Sir Hugh Casson: One of the greatest successes of the South Bank was the North Bank, a great stone drop curtain of familiar buildings, familiar, but here perhaps really seen for the first time. We used this existing scenery with care, emphasising, exaggerating, screening. Big Ben was withheld from view and then suddenly revealed, a Victorian block of flats looked like a fairy palace crowned with a forest of flags and turrets. The dome of St Paul´s floated above London but beneath a mobile sculpture. And we used other fixtures too, a barge dock that had been exposed by the bombing, was patched and painted to serve as a yacht basin. The old ship tower was topped with a radar device. The site wasn´t bulldozed flat like a pre-war housing site just to make things easy and level and dull. There were flights of steps that led from one area to another. They formed plinths for buildings or settings for fountains. They linked or separated, they dramatised or played down.
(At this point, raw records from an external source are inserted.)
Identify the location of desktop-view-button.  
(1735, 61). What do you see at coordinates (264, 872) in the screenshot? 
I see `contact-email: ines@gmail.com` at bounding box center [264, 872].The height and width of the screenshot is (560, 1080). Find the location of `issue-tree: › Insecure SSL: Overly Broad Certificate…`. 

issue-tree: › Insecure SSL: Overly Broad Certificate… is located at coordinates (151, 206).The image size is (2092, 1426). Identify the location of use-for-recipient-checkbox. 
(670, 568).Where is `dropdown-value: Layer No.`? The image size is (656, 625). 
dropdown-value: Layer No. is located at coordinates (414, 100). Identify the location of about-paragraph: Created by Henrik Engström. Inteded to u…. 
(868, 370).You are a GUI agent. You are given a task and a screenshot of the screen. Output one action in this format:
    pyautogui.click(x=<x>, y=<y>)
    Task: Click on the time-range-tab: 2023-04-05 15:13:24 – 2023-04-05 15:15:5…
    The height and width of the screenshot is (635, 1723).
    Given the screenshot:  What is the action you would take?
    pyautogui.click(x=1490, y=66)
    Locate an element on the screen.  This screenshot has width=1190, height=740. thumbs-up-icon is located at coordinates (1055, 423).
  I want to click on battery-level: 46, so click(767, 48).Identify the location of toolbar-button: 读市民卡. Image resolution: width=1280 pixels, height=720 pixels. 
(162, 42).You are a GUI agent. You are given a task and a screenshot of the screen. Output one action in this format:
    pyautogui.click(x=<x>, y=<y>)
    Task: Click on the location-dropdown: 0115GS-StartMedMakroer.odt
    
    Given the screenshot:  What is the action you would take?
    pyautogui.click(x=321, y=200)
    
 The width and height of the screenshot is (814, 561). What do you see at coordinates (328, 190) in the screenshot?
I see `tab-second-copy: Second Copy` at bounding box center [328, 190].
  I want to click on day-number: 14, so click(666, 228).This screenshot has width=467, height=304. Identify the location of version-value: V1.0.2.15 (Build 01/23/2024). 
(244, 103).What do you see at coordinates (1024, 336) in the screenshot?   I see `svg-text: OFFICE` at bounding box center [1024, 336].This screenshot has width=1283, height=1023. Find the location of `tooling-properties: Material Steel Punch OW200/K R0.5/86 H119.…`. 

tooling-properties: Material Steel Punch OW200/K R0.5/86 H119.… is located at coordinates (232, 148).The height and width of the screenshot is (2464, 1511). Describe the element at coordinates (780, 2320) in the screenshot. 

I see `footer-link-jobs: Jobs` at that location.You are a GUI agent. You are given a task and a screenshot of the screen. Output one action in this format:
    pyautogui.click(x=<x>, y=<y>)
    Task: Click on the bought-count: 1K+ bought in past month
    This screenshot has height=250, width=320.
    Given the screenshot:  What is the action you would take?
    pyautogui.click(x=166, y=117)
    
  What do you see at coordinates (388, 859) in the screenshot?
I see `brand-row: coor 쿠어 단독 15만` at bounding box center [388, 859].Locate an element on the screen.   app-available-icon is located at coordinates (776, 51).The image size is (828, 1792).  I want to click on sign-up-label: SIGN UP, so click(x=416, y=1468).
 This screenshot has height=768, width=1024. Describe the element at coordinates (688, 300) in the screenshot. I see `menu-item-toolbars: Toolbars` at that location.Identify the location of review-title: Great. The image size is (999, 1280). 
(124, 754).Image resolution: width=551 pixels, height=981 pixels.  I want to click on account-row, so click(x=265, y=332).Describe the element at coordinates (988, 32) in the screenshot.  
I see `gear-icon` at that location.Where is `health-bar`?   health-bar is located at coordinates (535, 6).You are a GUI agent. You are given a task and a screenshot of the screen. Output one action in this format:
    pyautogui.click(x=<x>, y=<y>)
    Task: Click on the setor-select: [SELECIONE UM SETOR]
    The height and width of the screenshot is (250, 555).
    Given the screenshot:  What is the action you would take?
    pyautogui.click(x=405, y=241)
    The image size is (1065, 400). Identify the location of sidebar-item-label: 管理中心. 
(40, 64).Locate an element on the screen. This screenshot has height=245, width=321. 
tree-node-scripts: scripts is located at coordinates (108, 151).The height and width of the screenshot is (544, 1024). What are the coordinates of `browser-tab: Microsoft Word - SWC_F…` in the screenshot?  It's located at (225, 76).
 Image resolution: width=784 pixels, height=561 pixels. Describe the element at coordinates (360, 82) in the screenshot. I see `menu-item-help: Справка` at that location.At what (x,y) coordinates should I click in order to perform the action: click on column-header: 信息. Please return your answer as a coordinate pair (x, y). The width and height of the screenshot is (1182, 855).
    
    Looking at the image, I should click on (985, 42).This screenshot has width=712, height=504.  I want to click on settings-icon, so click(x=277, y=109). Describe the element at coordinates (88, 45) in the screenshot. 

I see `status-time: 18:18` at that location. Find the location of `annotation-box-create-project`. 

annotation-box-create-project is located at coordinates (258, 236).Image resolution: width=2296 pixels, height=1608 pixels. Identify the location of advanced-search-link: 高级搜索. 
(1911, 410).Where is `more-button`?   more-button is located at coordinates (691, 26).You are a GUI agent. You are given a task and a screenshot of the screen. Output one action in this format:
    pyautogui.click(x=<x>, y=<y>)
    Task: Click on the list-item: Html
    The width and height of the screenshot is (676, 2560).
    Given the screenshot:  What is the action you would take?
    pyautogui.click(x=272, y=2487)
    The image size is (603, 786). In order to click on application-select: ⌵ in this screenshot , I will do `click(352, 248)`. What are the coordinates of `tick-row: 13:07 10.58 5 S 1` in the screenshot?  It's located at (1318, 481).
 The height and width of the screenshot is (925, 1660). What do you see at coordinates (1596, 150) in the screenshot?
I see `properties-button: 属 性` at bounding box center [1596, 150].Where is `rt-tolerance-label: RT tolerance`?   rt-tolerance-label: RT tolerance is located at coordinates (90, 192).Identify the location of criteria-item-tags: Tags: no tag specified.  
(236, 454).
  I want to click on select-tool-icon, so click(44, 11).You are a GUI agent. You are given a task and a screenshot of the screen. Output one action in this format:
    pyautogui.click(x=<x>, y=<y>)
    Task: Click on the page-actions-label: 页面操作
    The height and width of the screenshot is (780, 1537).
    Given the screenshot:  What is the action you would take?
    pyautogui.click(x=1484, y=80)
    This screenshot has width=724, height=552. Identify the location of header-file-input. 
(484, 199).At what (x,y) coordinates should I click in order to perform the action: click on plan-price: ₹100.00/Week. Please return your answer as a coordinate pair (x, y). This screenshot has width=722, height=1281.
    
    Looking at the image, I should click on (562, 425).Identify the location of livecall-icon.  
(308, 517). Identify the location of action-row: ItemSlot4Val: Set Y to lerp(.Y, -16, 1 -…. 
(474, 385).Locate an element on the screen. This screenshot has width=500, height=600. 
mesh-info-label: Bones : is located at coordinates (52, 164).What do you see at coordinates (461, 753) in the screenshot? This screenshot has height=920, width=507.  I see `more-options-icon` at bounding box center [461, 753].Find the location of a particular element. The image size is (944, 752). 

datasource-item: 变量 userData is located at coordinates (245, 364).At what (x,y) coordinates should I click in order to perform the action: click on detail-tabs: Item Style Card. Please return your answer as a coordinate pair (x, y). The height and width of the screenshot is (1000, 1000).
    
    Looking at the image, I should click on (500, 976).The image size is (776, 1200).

Patrick O´Donovan: Buildings are the settings in which men move, and they can affect his way of life almost as much as his diet and his clothing. A well designed town is part of his wealth. Here at the South Bank there was a blueprint for new towns, light hearted, sensible, not too dear, practical and never boring. It was also the setting for the pageantry that British people love. It was a setting for the horrible things that happen under English skies. This is a time when the lights go on in the ordinary streets and people think of what to do and where to go. This is the time when night falls in the city and across the river, and cars glisten in the street lights. The noise in the business districts drains away and in the suburban roads there´s only the sound of quick feet on a pavement. There was half an hour when the lights struggled with what was left of the day. And then in the artificial glitter the music took charge, and then it was most lovely and least serious. It is not a usual custom for people to dance in public in England, but here the place and the occasion seemed to demand it. People enjoyed this, even if they had to dance grotesquely in overcoats and late in the year. It may have taught the men who are building our cities something, it may have given impetus to a new approach to building here in Britain. But for ordinary people, it was fun. There were no resounding proud messages here, no one was taught to hate anything, At a time when nations were becoming assertive and more intolerant, here was a national exhibition that avoided these emotions, and tried to stay rational. In a bad year in the world´s history, it had a spiritual quality that is worth remembering.